Though there will be two floors of shell space for extra courtrooms, Ms. Soto said it isn’t helpful to include them, as it is a long, painful process to get approval and money from the commissioners.
“Do you know what it’s like to come back to you two years after you build the courthouse and say, ‘By the way, I need another $5 million because we want to build the two floors?’” Judge Soto asked.
Ms. Heyman said that the delay and scaling back is wasting county time and resources.
“I have great reservations on scaling back,” Ms. Heyman said. “I want to stay with the original master plan that we all voted on twice.”
Ms. Smith responded that if the commission rejects the mayor’s recommendation to scale back and opts for the original $361 million version, “it will be a quick and easy change, because we have all of that information approved.”
However, Ms. Smith reminded commissioners, residents voted down a similar project using county money several years ago.

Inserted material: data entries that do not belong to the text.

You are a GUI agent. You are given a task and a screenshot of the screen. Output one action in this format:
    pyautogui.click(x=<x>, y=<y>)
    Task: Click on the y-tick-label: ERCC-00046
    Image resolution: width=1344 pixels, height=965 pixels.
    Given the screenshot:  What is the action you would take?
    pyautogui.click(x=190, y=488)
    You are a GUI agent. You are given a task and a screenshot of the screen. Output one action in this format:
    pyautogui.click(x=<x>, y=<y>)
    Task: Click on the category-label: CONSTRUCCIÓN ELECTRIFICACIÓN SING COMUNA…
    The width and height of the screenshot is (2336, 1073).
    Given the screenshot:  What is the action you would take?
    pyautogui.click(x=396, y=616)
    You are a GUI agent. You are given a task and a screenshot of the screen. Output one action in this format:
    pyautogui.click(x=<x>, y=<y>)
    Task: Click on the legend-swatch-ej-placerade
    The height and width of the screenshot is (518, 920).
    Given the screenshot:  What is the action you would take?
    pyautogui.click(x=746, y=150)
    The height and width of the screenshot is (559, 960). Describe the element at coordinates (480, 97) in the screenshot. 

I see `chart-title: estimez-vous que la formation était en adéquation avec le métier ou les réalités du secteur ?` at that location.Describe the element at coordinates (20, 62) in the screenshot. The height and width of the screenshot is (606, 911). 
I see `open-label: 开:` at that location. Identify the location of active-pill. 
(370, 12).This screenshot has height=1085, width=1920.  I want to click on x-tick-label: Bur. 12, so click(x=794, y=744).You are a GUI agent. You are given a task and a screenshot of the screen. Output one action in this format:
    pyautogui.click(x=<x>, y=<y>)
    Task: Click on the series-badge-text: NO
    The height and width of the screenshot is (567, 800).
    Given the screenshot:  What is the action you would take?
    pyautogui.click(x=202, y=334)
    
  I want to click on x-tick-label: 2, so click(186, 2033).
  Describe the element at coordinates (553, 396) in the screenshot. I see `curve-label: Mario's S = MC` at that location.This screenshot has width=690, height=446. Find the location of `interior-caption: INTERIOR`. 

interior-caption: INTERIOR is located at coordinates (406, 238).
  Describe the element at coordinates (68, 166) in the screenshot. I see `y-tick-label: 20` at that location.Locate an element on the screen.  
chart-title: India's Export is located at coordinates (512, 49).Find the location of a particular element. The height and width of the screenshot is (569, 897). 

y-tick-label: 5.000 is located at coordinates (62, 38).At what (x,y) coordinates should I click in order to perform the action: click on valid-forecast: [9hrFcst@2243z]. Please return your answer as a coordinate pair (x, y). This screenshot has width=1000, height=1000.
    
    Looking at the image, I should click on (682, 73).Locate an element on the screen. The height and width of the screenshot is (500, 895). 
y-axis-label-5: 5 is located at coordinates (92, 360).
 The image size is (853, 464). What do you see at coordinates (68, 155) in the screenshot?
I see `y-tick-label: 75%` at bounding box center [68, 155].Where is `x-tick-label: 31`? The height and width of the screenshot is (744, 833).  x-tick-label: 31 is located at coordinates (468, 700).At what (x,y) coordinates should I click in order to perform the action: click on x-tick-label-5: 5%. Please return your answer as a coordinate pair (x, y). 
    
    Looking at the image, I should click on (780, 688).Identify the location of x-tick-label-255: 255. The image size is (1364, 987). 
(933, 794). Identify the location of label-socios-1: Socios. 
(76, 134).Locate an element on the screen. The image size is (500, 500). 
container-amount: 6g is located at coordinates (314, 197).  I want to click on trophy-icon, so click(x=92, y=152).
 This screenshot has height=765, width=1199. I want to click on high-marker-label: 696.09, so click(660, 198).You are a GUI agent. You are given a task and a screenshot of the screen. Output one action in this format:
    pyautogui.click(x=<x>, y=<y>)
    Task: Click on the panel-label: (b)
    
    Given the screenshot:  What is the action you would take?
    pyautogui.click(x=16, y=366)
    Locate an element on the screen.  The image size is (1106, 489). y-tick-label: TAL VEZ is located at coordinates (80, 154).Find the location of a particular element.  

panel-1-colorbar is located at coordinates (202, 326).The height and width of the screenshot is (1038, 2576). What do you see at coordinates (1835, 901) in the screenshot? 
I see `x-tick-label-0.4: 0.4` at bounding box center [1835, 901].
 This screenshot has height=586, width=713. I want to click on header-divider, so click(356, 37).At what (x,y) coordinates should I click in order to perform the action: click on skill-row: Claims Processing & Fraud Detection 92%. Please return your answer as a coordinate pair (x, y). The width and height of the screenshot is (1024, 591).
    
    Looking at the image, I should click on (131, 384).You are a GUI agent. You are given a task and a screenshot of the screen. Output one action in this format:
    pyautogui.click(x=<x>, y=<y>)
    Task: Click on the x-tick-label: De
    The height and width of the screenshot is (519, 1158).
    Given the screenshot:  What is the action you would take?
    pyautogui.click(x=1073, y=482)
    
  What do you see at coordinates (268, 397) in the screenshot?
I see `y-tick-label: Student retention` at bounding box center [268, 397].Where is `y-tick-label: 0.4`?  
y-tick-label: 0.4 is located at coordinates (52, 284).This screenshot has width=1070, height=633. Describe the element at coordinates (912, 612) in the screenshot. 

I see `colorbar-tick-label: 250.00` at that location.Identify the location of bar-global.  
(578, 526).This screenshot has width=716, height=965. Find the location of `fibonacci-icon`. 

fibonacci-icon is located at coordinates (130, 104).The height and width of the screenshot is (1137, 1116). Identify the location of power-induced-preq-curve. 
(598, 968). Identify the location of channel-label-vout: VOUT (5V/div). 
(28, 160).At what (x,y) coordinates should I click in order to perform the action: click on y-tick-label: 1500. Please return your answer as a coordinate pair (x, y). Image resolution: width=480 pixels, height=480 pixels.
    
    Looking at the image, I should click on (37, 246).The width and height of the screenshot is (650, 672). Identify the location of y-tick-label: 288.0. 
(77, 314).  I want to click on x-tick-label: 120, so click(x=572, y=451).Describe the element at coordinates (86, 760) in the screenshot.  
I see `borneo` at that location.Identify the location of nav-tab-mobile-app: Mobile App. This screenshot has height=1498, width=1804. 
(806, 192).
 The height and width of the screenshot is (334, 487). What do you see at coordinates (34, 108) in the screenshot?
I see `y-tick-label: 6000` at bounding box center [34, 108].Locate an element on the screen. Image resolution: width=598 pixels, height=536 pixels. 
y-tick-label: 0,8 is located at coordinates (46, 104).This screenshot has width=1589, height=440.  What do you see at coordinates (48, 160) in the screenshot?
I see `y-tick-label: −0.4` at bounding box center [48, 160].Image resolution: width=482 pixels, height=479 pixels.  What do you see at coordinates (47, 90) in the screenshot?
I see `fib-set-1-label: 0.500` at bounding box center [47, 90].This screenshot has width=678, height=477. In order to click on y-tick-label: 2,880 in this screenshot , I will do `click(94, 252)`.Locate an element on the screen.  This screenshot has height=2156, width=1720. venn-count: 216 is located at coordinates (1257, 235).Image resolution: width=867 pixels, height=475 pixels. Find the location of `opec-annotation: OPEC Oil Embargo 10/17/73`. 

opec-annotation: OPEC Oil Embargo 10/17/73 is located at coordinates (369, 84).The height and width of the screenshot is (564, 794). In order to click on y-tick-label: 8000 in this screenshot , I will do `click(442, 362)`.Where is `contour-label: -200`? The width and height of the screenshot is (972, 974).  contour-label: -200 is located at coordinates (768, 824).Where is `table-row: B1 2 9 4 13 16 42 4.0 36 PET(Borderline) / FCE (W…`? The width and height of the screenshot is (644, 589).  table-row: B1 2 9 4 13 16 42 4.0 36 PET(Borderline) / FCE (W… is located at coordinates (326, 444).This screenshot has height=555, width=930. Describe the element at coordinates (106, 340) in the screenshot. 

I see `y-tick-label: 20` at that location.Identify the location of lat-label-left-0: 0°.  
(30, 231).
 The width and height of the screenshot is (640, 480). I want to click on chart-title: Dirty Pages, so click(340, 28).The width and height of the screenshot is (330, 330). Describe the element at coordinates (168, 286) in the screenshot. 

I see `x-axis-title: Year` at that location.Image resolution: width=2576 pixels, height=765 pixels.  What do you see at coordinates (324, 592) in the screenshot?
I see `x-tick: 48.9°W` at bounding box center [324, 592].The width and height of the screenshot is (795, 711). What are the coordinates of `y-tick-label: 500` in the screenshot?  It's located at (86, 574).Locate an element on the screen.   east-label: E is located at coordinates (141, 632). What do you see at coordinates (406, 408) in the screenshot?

Ms. Heyman moved to have the commission return to the original proposal and immediately request qualifications, rejecting the mayor’s scale-back request and the administration’s decision to hold off on the RFQ until after the unsolicited proposal was reviewed.
Chairman Bovo reminded Ms. Heyman that it was a meeting discussion item and there was no legislation to move forward.
“If you’re requesting legislation, we can just prepare it. That doesn’t require a motion or second,” an assistant county attorney said.
Deputy Mayor Ed Marquez then defended the administration’s decision to scale back.
“My boss directed us to go and see if the footprint could be reduced,” Mr. Marquez said, “not because we don’t want to give the courts everything they want, but because there is a fiscal reality. There is a cost to this. It’s not free.”
Mr. Marquez also reminded commissioners that it was not a unilateral decision by Mr. Giménez to reduce the county costs, as “several commissioners are telling us we have to be frugal on this.”
Mr. Marquez said the master plan was developed before the successful referendum to increase the homestead exemption, “so the general fund is going to be tight” and saving $87 million in construction costs is preferable to decreasing county services elsewhere.
In the meantime, Ms. Heyman is to work with county attorneys to draft legislation requesting that the courthouse in the original master plan be constructed.
Ms. Smith told Miami Today the county issued a draft of the request for qualifications last week at Ms. Heyman’s request.
“I was asked to do a dual track and we’ve done that,” Ms. Smith said. “While we are reviewing the unsolicited proposal we are also on a separate RFQ path.”
Ms. Smith said the final draft on the separate RFQ will be issued in the coming days before the county has a decision made on the unsolicited proposal.
When asked if this will confuse developers, Ms. Smith said it could be confusing to the industry to not know what the county wants.
“We’re putting people in a position where they could conceivably submit two different proposals,” Ms. Smith said. “The dual track is extra work.”
Ms. Smith said she can’t opine on what the final track would be, but hopes “we will soon have a clear path on how to move forward.”
The existing Dade County Courthouse on Flagler Street, begun in 1925, has long been deteriorating and is far smaller than is now needed in both facilities and number of courtrooms. Its replacement and its future have been debated for years.